During, the rule of the Hoysala dynasty the art of painting also reached great heights. Murals of their time cannot be seen in the temples but samples of Hoysala paintings are available in the painted palm leaf manuscripts, which they have left behind. These can be seen now at Moodhidri, a Jaina pontifical seat in Karnataka. These Hoysala paintings can be seen on very large sized palm leaves, which are now well preserved in the Moodhidri library. They are actually illustrated manuscripts and therefore contain not only paintings but also the writing of the Hoysala period. A comparative study of the writings found on these palm leaves with the inscriptions of the Hoysalas discloses that the former belong to the time of the great Hoysala ruler Vishnuvardhana and his wife, Shantala Devi who was a follower of Jainism.
One of these manuscripts painting of Hoysala dynasty is the commentary of Virasena known as Dharala. It can be traced back to the 1113 A.D. and the Yakshi Kali is seen here with her vehicle the bull and standing close by are a few royal devotees, probably the ruler, his queen and the prince, all depicted with great beauty and delicacy.
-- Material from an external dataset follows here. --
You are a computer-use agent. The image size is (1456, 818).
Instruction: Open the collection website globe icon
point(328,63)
The other remarkable figures in these paintings include the figures of Mahavira, in both the standing and seated postures and also one of the Parshvanatha with snake hoods above his head and sitting on a lion throne. These manuscript paintings found in this library include the 'Yakshini Ambika', who is well represented in all of Jaina art. In one of these manuscripts here, she is shown under a mango tree with her two children and the lion. One of her children is shown riding on the lion while the other is standing close to his mother.
The quality of these Hoysala paintings is really outstanding and the writings found on these manuscripts are also noteworthy. The letters are painted in a flowery style and tell volumes of the skill and patience of these dedicated artists. The manuscripts are embroidered with beautiful borders, which too have been executed with deftness and sublime beauty.